With at least 300,000 new cases each year, paediatric cancer is a leading cause of death globally among children and adolescents according to the World Health Organization (WHO). In high-income countries, more than 80 per cent of children with such cancers are cured, but this figure is only 20 per cent in many low- and middle-income countries. The disparity is mostly the result of late or inaccurate diagnosis, prohibitive treatment costs and insufficiently equipped facilities and trained medical personnel.

“St.

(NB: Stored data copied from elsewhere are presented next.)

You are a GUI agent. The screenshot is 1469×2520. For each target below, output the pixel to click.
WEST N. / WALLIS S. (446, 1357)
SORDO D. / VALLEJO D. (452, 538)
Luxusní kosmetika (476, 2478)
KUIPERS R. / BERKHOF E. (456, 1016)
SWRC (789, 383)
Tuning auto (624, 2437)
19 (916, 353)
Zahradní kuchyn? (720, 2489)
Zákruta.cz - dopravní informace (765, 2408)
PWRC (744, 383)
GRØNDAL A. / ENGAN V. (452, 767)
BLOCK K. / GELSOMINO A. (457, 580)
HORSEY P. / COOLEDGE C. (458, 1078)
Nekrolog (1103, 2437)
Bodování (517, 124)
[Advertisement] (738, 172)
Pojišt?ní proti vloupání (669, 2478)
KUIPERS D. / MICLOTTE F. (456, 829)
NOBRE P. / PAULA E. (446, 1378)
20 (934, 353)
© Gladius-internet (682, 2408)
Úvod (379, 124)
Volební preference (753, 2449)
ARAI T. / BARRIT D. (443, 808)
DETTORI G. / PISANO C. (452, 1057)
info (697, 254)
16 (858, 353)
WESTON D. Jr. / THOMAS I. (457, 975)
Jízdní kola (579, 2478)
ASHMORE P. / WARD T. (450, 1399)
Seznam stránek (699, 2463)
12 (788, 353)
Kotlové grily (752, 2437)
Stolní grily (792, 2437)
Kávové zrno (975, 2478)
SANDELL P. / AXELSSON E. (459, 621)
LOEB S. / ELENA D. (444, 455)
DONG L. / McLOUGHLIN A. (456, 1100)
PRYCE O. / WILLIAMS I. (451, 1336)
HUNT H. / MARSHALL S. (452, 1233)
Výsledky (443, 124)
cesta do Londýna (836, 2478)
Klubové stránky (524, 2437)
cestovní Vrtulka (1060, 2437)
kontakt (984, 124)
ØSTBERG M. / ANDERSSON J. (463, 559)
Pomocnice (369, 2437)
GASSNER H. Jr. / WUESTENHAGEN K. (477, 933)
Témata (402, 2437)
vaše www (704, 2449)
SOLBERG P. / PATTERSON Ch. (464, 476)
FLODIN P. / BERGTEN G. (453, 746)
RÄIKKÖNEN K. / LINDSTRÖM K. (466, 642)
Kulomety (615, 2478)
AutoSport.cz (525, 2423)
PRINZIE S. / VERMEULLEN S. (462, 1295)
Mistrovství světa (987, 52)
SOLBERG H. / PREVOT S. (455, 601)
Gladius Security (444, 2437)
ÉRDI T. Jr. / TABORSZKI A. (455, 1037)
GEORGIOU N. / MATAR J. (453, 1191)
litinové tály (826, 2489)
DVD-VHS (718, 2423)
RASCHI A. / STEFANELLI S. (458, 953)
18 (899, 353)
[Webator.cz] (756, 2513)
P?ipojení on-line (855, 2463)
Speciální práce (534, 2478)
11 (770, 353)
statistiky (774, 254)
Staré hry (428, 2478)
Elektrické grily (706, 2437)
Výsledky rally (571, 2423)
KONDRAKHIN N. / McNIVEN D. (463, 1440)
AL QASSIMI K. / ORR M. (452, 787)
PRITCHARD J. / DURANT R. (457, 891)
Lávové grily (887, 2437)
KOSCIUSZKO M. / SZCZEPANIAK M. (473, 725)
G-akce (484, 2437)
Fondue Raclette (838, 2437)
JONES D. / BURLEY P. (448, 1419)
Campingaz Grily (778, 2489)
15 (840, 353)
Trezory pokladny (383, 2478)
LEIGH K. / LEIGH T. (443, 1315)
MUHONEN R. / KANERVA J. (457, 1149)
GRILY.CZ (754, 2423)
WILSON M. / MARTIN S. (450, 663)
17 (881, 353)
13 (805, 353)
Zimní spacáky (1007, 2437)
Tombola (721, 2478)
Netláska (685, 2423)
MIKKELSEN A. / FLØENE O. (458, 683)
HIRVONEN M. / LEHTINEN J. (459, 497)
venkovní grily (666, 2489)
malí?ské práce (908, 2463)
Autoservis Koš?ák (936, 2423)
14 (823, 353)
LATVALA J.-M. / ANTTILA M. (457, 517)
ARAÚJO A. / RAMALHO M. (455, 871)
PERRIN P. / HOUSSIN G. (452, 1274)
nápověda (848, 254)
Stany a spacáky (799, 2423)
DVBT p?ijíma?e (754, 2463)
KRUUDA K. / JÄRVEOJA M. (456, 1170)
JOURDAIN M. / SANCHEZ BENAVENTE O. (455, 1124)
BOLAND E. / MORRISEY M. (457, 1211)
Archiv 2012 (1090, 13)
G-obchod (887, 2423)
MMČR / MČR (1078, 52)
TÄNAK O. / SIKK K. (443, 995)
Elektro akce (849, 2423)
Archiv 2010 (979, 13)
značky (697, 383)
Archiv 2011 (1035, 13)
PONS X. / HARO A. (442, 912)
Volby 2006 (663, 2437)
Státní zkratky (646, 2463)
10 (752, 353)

Jude is a long-standing IAEA partner, and this agreement brings the Agency’s relationship with this renowned paediatric treatment and research institute to a new level,” said IAEA Acting Director General Cornel Feruta. “Together, we will work to increase support to developing countries in scaling up high-quality cancer services for children.”

Common childhood cancers include leukaemia, brain cancers, lymphomas and solid tumours, such as neuroblastoma and Wilms tumour. Children often require longer and more intense treatment than adults, along with specialized care to ease the burden of treatment. Radiotherapy is often needed to treat paediatric cancers but advances in technology and molecular biology require continuous training for health professionals to make the most of this treatment option.

“Radiation oncology is a critical element of childhood cancer care,” said Carlos Rodriguez-Galindo, M.D., executive vice president and director of St. Jude Global, a St. Jude Children’s Research Hospital initiative to improve access to care to children with cancer and life-threatening blood diseases in every corner of the world. “We are committed to reducing the global gaps in access to care and to giving all children with cancer the best chances for cures, wherever they are. We look forward to adding our St. Jude expertise to the technology transfer of the IAEA.” 

St. Jude Children's Research Hospital is the only Comprehensive Cancer Center in the United States devoted solely to children, designated by the National Cancer Institute. Treatments developed at St. Jude have helped push the overall childhood cancer survival rate in the United States from 20 percent to 80 percent since the hospital opened more than 50 years ago.

The IAEA supports countries in the use of nuclear and radiation medicine to fight a growing incidence of chronic diseases, such as cancer. The Agency assists its Member States in the procurement of equipment, research, training of medical professionals and in carrying out quality assessments, among others.